In July, Denver Public Works approved permits for Lyft, Lime, Bird, Spin, and Razor as part of its one-year pilot program to see whether the scooters and dockless bikes can be part of the city’s goal to reduce single-occupant vehicle commute trips by 2030. Each company is authorized to deploy 350 scooters, while Lyft, the Uber-owned Jump, and a startup called Zagster are permitted to operate shared e-bikes as well. Bird and Lime initially launched their scooter businesses in May without city approval, but they had to remove their scooters after they were threatened with seizure by the city.
Scooters have been a polarizing issue in cities across the country. Supporters praise them as an effective, environmentally friendly way to replace shorter car trips and connect to public transportation, and critics complain about blocked sidewalks, scofflaw riders, and vandalism. Lyft says it will be monitoring the rollout in Denver closely for any possible negative repercussions.

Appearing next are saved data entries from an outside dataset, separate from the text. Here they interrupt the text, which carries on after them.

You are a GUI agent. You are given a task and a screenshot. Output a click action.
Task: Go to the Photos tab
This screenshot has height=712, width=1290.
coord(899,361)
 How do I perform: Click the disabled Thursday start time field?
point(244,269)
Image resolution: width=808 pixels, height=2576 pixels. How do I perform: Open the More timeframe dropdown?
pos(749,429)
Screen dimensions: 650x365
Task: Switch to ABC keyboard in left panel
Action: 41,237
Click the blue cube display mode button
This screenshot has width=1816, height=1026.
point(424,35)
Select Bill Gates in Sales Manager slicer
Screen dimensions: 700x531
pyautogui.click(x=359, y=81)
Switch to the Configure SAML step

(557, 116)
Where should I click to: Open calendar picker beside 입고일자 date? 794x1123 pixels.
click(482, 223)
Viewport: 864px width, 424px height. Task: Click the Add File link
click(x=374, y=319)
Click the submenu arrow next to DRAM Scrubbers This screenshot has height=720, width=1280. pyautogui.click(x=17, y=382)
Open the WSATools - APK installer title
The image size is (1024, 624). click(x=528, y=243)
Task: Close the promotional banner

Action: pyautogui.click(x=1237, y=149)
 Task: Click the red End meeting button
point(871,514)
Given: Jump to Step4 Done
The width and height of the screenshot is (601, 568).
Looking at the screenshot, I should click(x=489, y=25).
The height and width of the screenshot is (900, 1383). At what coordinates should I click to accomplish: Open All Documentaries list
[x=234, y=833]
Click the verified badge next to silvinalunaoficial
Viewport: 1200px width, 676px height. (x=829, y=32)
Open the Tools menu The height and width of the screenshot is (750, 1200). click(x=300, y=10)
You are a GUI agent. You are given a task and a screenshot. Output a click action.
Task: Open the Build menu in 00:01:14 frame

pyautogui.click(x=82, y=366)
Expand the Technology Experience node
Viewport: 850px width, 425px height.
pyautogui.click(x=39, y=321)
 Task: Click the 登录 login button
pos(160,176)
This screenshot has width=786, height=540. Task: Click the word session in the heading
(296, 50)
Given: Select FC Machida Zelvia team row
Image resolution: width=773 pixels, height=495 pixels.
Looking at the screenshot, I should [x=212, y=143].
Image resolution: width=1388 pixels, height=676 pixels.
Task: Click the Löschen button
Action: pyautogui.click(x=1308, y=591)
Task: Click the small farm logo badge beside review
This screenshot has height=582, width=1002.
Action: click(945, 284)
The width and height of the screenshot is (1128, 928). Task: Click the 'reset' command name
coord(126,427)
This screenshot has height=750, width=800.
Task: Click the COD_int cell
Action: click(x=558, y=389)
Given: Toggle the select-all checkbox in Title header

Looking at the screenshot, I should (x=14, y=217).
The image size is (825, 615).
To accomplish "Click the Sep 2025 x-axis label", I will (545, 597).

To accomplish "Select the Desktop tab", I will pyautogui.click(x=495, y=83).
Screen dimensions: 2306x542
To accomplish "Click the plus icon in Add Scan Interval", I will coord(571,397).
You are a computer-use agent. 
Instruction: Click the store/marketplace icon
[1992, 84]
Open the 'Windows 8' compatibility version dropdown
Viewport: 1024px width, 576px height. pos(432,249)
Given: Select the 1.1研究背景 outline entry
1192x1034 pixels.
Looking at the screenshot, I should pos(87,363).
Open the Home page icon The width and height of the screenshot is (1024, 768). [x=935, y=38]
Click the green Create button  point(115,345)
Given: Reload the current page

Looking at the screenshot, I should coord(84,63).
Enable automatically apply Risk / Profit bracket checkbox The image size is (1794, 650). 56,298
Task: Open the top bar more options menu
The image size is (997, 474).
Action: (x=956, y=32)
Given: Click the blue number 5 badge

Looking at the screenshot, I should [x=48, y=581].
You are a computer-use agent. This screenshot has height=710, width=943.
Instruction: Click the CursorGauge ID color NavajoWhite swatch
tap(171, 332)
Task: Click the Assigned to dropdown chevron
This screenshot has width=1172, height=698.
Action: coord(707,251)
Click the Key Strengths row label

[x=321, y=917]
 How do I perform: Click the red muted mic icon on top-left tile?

“This is a new thing,” Caroline Samponaro, head of bike, scooter, and pedestrian policy at Lyft, told The Verge. “They will raise a lot of questions. So we’re going to be very hands-on.”
Samponaro said that Lyft will have a “robust team” of employees on the ground in Denver to help manage charging and rebalancing — or the action of moving fleets of scooters from one part of the city to another. Other companies use teams of independent contractors to charge scooters every night, but Lyft says it is using full-time employees. And to address parking issues, Samponaro said Lyft is mulling over requiring users lock scooters to existing bike racks when they’re done riding.
As it previously promised, Lyft says it’s adding incentives and discounts to encourage more people to use bikes and scooters to and from public transportation. The company will also soon launch a “transit near me” feature in its app, so users can better locate and connect to mass transit hubs.
“We’ve seen in some cities that scooters and bikes are just making possible trips that weren’t possible before,” Samponaro said.